NationalSecurityAgency / ghidra

Ghidra is a software reverse engineering (SRE) framework
https://www.nsa.gov/ghidra
Apache License 2.0
51.13k stars 5.82k forks source link

infinite loop in RecoverClassesFromRTTIScript on a windows PE with multiple inheritance #5815

Closed picryott closed 1 year ago

picryott commented 1 year ago

Describe the bug Infinite loop while running the script RecoverClassesFromRTTIScript on a windows PE (Visual Studio 6). The monitor window is displayed for hours (until cancelled).

To Reproduce Run the java script "RecoverClassesFromRTTIScript" on a Visual Studio 6 PE that contains classes with multiple inheritance and a parent that has no inheritance. I can't provide an executable, but it should be easy to reproduce.

Expected behavior The script should end in success or throw an exception.

Screenshots None

Attachments None

Environment (please complete the following information):

Additional context I think there is an incorrect increment in RTTIWindowsClassRecoverer.java/getClassHierarchyFromRTTI(List recoveredClasses)

List<RecoveredClass> classHierarchy = recoveredClass.getClassHierarchy();
int index = 1;
while (index < classHierarchy.size()) {
    monitor.checkCancelled();
    RecoveredClass parentClass = classHierarchy.get(index);
    List<RecoveredClass> parentClassHierarchy = parentClass.getClassHierarchy();
    recoveredClass.addClassHierarchyMapping(parentClass, parentClassHierarchy);
    updateClassWithParent(parentClass, recoveredClass);
    index += parentClassHierarchy.size();
}

In my case parentClassHierarchy.size() can be 0, so the loop is infinite. parentClassHierarchy.size() can also be much bigger than classHierarchy.size(). So I think index increment should always be 1. I didn't try it yet.
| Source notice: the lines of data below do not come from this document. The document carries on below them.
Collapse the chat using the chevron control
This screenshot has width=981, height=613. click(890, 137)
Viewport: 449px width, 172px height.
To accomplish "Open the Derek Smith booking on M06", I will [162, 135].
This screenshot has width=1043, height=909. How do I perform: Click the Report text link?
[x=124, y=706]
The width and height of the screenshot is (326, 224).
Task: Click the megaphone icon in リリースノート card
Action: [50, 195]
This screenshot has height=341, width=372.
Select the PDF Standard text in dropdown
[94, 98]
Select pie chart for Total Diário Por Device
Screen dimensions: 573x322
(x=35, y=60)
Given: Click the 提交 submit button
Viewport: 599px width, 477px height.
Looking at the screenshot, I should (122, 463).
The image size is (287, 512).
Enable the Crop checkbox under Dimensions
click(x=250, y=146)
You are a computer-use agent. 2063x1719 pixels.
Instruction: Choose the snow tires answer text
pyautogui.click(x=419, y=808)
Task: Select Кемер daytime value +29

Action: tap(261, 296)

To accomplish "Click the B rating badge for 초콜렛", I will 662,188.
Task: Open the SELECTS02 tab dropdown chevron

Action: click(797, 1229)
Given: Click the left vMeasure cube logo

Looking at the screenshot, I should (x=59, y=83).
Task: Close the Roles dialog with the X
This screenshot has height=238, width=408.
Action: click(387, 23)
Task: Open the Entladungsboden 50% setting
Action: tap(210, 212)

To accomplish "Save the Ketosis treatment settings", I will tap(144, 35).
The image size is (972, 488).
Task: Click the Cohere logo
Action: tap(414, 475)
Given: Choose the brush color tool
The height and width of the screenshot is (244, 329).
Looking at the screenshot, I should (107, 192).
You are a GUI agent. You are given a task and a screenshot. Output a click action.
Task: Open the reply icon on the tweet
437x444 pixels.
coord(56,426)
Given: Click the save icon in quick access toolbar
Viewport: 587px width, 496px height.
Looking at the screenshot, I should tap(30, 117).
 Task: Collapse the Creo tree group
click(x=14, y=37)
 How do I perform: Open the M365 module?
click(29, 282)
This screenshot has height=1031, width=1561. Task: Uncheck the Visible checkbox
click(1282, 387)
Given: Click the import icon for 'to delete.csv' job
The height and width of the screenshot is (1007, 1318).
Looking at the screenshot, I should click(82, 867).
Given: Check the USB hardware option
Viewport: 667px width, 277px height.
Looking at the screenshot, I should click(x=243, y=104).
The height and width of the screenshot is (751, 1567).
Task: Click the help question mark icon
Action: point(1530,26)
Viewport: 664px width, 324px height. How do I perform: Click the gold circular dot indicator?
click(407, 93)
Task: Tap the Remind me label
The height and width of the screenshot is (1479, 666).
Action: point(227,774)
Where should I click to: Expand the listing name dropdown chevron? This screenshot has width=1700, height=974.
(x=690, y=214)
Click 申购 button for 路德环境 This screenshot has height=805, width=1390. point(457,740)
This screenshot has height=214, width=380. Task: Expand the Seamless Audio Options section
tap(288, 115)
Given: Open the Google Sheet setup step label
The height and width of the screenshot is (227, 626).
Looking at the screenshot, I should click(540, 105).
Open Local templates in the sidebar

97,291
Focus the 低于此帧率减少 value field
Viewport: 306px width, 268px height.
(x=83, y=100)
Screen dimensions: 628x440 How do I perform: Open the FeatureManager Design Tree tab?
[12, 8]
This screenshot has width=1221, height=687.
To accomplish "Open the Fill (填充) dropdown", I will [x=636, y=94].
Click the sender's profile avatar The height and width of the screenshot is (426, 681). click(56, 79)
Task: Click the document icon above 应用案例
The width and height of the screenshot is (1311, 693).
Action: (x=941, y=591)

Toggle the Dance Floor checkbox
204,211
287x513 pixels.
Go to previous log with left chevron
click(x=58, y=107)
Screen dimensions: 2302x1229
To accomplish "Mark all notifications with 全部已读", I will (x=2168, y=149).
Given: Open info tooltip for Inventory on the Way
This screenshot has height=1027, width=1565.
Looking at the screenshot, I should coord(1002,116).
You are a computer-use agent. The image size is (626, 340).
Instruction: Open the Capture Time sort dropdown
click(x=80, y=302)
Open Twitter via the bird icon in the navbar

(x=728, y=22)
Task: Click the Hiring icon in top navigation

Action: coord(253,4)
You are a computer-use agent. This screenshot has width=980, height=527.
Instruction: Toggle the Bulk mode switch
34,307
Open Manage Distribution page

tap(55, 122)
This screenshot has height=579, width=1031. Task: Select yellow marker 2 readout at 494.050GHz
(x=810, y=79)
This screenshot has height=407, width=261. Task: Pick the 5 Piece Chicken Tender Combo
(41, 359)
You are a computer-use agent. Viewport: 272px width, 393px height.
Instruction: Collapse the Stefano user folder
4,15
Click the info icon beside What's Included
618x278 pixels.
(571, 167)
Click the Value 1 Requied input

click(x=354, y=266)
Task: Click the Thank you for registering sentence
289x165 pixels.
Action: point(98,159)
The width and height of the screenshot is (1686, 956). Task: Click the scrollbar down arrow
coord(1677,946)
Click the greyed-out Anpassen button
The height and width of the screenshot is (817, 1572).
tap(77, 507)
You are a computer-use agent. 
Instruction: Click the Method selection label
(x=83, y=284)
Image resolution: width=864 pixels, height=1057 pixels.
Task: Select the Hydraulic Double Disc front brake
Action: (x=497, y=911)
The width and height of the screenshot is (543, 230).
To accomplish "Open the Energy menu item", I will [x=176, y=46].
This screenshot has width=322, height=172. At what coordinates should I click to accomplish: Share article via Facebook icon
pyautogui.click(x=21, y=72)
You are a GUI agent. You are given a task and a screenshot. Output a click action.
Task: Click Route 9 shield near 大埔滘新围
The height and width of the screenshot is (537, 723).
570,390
ghidra007 commented 1 year ago

The class hierarchy is supposed to always contain the class itself as the first item so should always have at least one item. Obviously something changed and this is no longer happening in all cases. Thanks for finding this issue. I'll let you know once it is fixed.

picryott commented 1 year ago

Thank you. I just read the disclaimer for the script and I'm not in the best conditions for it to run.

My project is not fresh. I've been working on it for a long time and I have made many changes that may have broken something. So that could explain why a class hierarchy does not contain the class itself.

I ran the script on a fresh project. There was no infinite loop, but there was no information in the classes except the RTTI_Type_Descriptor found during the initial analysis.

And forget about my comment 'parentClassHierarchy.size() can also be much bigger than classHierarchy.size().'. I dumped the classhierarchies and if there is one more element for each parent, it should be good. I'm still trying to figure out how RTTI works.

ghidra007 commented 1 year ago

I'm wondering if this is happening because the RTTI is not the same format in this older version. Do you see any RTTI structures created after the RTTI analyzer is run (not the script but the analyzer before you run the script).

picryott commented 1 year ago

On a fresh project, after the RTTI analyzer is run, I have classes that contains RTTI_Type_Descriptor. But that's all. In the Symbol table there are only RTTI_Type_Descriptors.

The problem may be caused by the RTTI1Model structure as stated in #1790 The RTTI1Model structures in my PE do not have ClassHierarchyDescriptor (Visual Studio 6).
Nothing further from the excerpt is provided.